Anche in questo caso è stato necessario indagare i materiali per poter procedere in sicurezza e riuscire a ricostruire in modo mimetico le porzioni mancanti come richiesto dalla committenza.

Seppur l’intenzione originale di intervento prevedesse la ricostruzione delle macchie mediante software grafico e realizzazione del ritocco tramite tampografia con colori reversibili, i costi dell’intervento hanno fatto optare per una scelta più “tradizionale”.

Siamo intervenuti innanzitutto con il consolidamento del sottilissimo strato serigrafico in molti punti deadeso. L’operazione ha richiesto strumentazione di precisione tra cui microscopio bioculare, spilli entomologici e siringhe da insulina. L’opera si presentava già con un intervento improprio di ritocco, eseguito con smalto, molto debordante e in spessore. La rimozione del ritocco ha richiesto un lungo intervento di precisione al fine di recuperare la serigrafia originale senza rovinarla e con particolare attenzione a non rigonfiare o solubilizzare il supporto plastico.
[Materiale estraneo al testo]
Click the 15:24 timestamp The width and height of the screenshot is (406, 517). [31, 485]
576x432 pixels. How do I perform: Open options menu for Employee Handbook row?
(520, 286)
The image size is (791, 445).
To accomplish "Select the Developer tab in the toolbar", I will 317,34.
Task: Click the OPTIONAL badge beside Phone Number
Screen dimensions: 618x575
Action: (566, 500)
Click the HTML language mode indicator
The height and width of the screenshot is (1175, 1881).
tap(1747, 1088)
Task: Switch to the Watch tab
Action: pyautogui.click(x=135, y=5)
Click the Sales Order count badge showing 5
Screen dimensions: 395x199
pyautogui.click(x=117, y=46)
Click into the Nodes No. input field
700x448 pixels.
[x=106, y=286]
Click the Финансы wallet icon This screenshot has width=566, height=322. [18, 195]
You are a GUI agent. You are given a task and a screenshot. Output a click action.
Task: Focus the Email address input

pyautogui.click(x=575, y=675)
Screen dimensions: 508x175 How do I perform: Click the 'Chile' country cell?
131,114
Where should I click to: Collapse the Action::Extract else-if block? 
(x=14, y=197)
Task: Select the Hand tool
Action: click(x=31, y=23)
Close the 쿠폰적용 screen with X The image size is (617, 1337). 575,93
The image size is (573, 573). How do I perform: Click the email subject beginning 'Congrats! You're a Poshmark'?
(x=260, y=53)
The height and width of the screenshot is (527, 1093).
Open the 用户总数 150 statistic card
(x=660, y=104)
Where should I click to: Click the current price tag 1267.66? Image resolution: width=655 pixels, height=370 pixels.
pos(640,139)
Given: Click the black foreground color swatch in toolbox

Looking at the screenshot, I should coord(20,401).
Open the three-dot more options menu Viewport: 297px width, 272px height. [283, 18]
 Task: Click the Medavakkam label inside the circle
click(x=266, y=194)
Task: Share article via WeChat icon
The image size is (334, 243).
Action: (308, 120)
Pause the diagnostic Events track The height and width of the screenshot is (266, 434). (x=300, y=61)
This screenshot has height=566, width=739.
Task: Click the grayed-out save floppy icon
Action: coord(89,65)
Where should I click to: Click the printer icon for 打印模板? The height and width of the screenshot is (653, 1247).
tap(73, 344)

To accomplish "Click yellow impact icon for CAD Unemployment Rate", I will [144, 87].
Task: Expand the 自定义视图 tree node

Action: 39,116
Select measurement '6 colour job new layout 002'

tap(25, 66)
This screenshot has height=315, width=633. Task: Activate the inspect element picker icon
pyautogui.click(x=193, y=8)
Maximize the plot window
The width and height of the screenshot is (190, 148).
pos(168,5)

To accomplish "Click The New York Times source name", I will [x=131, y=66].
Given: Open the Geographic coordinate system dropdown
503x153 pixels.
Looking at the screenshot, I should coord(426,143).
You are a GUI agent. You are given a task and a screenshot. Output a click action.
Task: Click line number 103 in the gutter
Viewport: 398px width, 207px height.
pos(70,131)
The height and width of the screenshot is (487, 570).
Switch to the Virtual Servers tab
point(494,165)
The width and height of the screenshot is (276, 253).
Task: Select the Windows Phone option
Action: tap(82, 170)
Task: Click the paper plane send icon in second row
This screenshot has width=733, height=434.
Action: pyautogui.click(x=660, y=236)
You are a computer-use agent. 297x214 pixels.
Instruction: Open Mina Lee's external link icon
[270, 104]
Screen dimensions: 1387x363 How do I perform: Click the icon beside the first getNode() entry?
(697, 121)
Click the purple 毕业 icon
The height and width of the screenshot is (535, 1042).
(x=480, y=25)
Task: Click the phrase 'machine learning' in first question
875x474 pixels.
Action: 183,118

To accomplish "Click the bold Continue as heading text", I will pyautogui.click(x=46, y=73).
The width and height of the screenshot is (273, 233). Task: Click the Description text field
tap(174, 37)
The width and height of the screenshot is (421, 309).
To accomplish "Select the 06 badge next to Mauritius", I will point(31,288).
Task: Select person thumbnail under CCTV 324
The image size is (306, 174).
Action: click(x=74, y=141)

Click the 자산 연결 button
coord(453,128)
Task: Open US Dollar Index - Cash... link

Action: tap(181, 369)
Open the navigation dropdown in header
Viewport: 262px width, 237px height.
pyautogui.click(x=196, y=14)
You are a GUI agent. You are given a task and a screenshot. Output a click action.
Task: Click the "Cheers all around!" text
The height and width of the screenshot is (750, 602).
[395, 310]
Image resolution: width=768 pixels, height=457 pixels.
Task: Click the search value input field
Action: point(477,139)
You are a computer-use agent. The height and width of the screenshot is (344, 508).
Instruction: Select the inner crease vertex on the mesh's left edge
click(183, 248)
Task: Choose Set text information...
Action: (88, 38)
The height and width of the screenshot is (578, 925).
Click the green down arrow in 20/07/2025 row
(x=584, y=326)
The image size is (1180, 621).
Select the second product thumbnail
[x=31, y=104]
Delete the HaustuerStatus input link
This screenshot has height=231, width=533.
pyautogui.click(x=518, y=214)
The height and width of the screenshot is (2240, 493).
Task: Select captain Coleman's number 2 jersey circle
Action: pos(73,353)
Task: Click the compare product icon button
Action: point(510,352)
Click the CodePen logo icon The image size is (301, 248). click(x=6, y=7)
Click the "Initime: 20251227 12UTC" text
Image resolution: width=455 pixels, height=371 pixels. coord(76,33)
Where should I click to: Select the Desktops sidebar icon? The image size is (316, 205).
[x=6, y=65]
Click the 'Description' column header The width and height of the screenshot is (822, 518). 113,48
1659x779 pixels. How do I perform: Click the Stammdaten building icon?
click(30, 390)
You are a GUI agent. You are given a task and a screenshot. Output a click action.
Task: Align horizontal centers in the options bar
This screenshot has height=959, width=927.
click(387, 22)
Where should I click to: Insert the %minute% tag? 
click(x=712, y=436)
Il supporto in metacrilato molto sottile era rotto in più punti con porzioni mancanti. La principale difficoltà era quella di ricostruire il supporto mancante con materiali compatibili con l’originale, in grado di creare la corretta adesione e tenuta ai sottili bordi. Dopo una lunga serie di test, anche di materiali commerciali, per trovare la migliore miscela si è optato per uno stucco-adesivo autoprodotto in grado di soddisfare tutte le caratteristiche ricercate.

Alla fine è stato possibile eseguire il ritocco e ricostituire la continuità estetica perduta.

Claudio Parmiggiani (1943) comincia la sua esperienza artistica a cavallo tra la fine degli anni Cinquanta e i primi anni Sessanta con l’informale, attraversando e interpretando correnti diverse nel suo percorso. Il modo in cui impiega gli oggetti è un uso tendente al poetico, un’associazione colta di elementi dal carattere simbolico. L’opera di Parmiggiani è affine per certi versi a quella dell’arte povera, infatti, nel 1969 crea opere come lo Zoo geometrico che si pongono sul versante del reimpiego del naturale o del rapporto tra naturale e artificiale su cui lavorano in quel momento anche artisti come Pascali, Penone e Gilardi.